> [TASK TO CARRY OUT] Echo the lines below word for word.

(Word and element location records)
============
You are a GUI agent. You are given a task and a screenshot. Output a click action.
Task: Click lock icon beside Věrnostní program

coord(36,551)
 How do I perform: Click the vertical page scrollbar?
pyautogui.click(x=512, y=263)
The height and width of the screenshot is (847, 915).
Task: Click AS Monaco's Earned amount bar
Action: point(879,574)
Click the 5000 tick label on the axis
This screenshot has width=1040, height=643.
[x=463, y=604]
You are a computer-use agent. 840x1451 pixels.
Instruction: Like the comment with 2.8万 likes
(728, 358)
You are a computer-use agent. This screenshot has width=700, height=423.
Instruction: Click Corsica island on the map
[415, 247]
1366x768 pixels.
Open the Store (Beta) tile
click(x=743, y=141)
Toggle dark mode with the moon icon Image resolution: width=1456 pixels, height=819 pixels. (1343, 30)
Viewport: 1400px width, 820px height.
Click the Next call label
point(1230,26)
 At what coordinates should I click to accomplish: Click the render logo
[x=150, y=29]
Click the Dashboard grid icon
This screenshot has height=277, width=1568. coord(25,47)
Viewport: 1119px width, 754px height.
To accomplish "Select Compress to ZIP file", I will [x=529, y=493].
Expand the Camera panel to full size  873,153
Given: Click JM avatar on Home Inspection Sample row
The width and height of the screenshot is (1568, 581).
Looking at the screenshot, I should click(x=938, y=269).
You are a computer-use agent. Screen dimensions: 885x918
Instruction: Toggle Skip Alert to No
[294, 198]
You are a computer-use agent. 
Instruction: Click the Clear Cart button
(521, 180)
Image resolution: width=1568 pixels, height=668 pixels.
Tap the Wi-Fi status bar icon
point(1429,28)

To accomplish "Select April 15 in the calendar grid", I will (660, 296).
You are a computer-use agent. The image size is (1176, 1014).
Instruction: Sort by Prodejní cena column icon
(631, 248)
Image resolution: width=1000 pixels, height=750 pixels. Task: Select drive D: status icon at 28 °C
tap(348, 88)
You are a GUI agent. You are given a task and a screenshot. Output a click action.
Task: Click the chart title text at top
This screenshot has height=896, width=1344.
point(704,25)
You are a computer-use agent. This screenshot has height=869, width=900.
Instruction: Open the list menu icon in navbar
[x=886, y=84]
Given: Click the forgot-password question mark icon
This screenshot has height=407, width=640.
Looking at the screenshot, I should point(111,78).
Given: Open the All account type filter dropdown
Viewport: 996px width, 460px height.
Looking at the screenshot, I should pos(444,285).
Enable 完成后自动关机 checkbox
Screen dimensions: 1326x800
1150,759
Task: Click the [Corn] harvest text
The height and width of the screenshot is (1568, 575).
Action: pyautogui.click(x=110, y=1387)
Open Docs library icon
============
> [CORRECT OUTPUT]
You are a GUI agent. You are given a task and a screenshot. Output a click action.
Task: Click lock icon beside Věrnostní program

coord(36,551)
 How do I perform: Click the vertical page scrollbar?
pyautogui.click(x=512, y=263)
The height and width of the screenshot is (847, 915).
Task: Click AS Monaco's Earned amount bar
Action: point(879,574)
Click the 5000 tick label on the axis
This screenshot has width=1040, height=643.
[x=463, y=604]
You are a computer-use agent. 840x1451 pixels.
Instruction: Like the comment with 2.8万 likes
(728, 358)
You are a computer-use agent. This screenshot has width=700, height=423.
Instruction: Click Corsica island on the map
[415, 247]
1366x768 pixels.
Open the Store (Beta) tile
click(x=743, y=141)
Toggle dark mode with the moon icon Image resolution: width=1456 pixels, height=819 pixels. (1343, 30)
Viewport: 1400px width, 820px height.
Click the Next call label
point(1230,26)
 At what coordinates should I click to accomplish: Click the render logo
[x=150, y=29]
Click the Dashboard grid icon
This screenshot has height=277, width=1568. coord(25,47)
Viewport: 1119px width, 754px height.
To accomplish "Select Compress to ZIP file", I will [x=529, y=493].
Expand the Camera panel to full size  873,153
Given: Click JM avatar on Home Inspection Sample row
The width and height of the screenshot is (1568, 581).
Looking at the screenshot, I should click(x=938, y=269).
You are a computer-use agent. Screen dimensions: 885x918
Instruction: Toggle Skip Alert to No
[294, 198]
You are a computer-use agent. 
Instruction: Click the Clear Cart button
(521, 180)
Image resolution: width=1568 pixels, height=668 pixels.
Tap the Wi-Fi status bar icon
point(1429,28)

To accomplish "Select April 15 in the calendar grid", I will (660, 296).
You are a computer-use agent. The image size is (1176, 1014).
Instruction: Sort by Prodejní cena column icon
(631, 248)
Image resolution: width=1000 pixels, height=750 pixels. Task: Select drive D: status icon at 28 °C
tap(348, 88)
You are a GUI agent. You are given a task and a screenshot. Output a click action.
Task: Click the chart title text at top
This screenshot has height=896, width=1344.
point(704,25)
You are a computer-use agent. This screenshot has height=869, width=900.
Instruction: Open the list menu icon in navbar
[x=886, y=84]
Given: Click the forgot-password question mark icon
This screenshot has height=407, width=640.
Looking at the screenshot, I should point(111,78).
Given: Open the All account type filter dropdown
Viewport: 996px width, 460px height.
Looking at the screenshot, I should pos(444,285).
Enable 完成后自动关机 checkbox
Screen dimensions: 1326x800
1150,759
Task: Click the [Corn] harvest text
The height and width of the screenshot is (1568, 575).
Action: pyautogui.click(x=110, y=1387)
Open Docs library icon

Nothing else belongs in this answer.